By Promit Mukherjee and David Ljunggren
OTTAWA, Oct 2 (Reuters) - The Bank of Canada is considering changes to how it measures preferred inflation metrics to give it a better idea of how external shocks are affecting the economy, a senior official said on Thursday.
Deputy governor Rhys Mendes said inflation was becoming more volatile given swings in U.S. trade policy, structural changes and rising geopolitical conflict.
"So we need to think about how we assess — and talk about — underlying inflation as we confront this new reality," he said.
The study into whether officials can do a better job of measuring underlying inflation will be part of a scheduled five-year view of the central bank's mandate with the government.

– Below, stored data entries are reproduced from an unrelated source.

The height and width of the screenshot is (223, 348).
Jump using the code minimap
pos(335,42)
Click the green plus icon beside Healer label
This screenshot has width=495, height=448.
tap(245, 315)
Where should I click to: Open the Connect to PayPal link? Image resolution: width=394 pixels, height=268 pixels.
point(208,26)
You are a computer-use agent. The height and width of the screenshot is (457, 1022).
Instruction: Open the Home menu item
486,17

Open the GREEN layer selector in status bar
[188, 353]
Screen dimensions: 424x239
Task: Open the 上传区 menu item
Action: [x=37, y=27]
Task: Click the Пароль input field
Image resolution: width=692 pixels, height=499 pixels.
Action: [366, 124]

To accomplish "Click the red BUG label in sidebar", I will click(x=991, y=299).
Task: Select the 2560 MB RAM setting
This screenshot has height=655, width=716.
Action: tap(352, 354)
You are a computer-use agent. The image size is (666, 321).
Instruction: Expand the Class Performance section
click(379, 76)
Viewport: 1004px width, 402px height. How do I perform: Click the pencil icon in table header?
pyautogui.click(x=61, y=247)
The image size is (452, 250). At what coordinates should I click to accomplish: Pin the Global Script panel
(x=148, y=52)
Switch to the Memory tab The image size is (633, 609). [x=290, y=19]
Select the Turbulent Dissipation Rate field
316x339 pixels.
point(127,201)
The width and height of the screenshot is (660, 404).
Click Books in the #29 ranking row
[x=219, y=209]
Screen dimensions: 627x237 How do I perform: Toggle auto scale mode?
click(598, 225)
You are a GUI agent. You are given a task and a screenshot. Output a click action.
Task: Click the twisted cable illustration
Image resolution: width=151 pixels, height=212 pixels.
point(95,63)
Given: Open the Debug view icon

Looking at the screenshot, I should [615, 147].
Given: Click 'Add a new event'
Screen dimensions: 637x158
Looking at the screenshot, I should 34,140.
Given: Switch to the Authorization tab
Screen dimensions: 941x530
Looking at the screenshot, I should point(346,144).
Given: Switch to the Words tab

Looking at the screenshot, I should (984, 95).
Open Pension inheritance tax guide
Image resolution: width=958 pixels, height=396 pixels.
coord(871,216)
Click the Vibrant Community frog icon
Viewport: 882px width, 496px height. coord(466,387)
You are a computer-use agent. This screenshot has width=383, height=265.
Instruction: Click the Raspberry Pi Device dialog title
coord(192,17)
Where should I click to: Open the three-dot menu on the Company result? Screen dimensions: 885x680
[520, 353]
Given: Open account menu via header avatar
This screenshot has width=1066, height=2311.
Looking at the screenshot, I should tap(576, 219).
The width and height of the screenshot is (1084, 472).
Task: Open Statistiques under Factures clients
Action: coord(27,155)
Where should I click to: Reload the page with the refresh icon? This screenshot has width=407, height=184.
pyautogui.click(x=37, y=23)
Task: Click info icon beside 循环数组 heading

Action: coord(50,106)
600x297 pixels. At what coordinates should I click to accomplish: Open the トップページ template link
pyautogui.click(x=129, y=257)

The framework is up for renewal next year and the BoC has already confirmed that its mandate of keeping overall inflation at 2% will not be touched.
The bank has two preferred measures of core inflation which strip out the prices of more volatile items and are designed to give a more accurate idea of underlying pressures.
CPI-median takes into account the central components of the consumer price index basket while CPI-trim excludes the most extreme price changes.
"We're asking ourselves if there are ways we could improve our existing measures of core inflation," Mendes said, noting that every measure - no matter how well-designed - would at times send misleading signals.
One option under review is the so-called multivariate core trend inflation, a method that isolates the persistent part of inflation and then splits it into two categories.
The bank's existing measures, he said, made it hard to judge how movements in mortgage interest costs affected inflation.
"One question we are asking ... is whether we should revise our preferred measures and our alternative measures of core inflation so they all pre-exclude mortgage interest costs. It's something we're considering carefully" he said.
The bank is also mulling the use of artificial intelligence tools to measure core inflation, Mendes said, questioning whether it should continue to use the word "preferred" when talking about core measures as it could give misleading signals.
Mendes reiterated that most measures of inflation show that underlying inflation is around 2.5%.
This was one of the factors that helped persuade the bank to cut rates last month to 2.5%, its first reduction in six months.
"When we looked ahead, we saw reasons to believe that underlying inflation would ease," Mendes said.